If all of this wasn’t enough for you, don’t worry, H.I.G.G.S has another trick up its sleeve. To heal in the base game of Skyrim VR, you would just go into your inventory and select a potion and you’d be healed in an instant. Now, instead of wasting time in menus, you can just pick up that potion you just found and bring it to your face, and voila, you’ve drunk a potion!

The same goes for food too so anytime you find unattended dinner tables, feel free to chow down to your heart’s content. This also applies to books as well and you can just bring the book towards your face to have it opened in front of you. The immersion that this creates is almost second to none in the VR world and it makes this mod so crucial to have.

With that, you’ve got your next must-have mod here. Don’t you dare load up Skyrim VR on your PC without VRIK and H.I.G.G.S, you would be denying yourself of experiencing technological mastery at its finest and taking away from the overall Skyrim VR experience.


The most fun you can have in Skyrim VR is by being a mage, and while it’s amazing launching spells from your hands, you don’t really get the complete Mage experience. For example, The Wizards: Dark Times is probably the best experience magic-wise in VR because of the unique gesture system that it uses to cast spells.

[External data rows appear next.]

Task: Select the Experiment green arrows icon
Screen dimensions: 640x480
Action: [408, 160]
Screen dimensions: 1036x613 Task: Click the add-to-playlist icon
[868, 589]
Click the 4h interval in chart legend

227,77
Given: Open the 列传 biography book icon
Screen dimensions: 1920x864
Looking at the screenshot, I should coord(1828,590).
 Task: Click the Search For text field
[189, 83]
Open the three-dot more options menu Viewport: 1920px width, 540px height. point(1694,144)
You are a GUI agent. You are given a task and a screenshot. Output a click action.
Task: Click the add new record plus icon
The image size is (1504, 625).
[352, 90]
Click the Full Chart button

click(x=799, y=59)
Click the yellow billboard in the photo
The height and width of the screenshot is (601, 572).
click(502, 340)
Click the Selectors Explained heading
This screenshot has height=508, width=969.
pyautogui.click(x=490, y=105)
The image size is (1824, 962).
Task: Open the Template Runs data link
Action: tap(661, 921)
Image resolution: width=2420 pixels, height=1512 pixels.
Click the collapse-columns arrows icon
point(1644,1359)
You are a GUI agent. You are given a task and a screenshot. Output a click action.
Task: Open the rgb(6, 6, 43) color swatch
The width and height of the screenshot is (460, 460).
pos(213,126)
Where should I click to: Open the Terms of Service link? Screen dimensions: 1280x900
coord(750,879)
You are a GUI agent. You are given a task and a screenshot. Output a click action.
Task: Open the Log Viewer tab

In that game, you move your arms in certain directions to summon spells and the result is this illusion of power that is incredible to behold and no other VR game has been able to match that no matter how many magic VR games there are. That’s the experience that MAGEVR aims to replicate. As the mod author states on its page, the goal is to keep you out of your menus as much as possible.

MAGEVR does this by utilizing gestures kind of like VRIK does, but it’s a bit of a different system at play here. To cast a spell with this mod, you have to make a gesture that will be formed in front of your eyes in a cloud of purple smoke.

There are 7 core glyphs available that you can draw and each of those has modifiers on top of them to create more powerful spells. This is an incredibly immersive way to equip spells and makes being a Mage so much better than it previously was.

If the glyphs are too tough for you to handle, you can switch to Handpose magic. This is a somewhat easier task to pull off than the glyph system though the overall system is a bit more complex. Hand pose magic works by you moving your hands in sequences by pressing the activation button and then a spell will be equipped.

You can save different spells to different sequences and you can even equip spells for a quick cast. This makes it so you can whip out a spell in an instant, blast an enemy, then quickly switch back to a melee weapon or bow to launch the finishing blow. It takes some time to get used to, but it makes you feel like you’re casting magic rather than just equipping it.

MAGEVR may be named for its magic, but it adds much more than that. In addition to the make gestures it adds, you also have access to a backpack. This gives you an actual physical backpack in your offhand that you can place items into.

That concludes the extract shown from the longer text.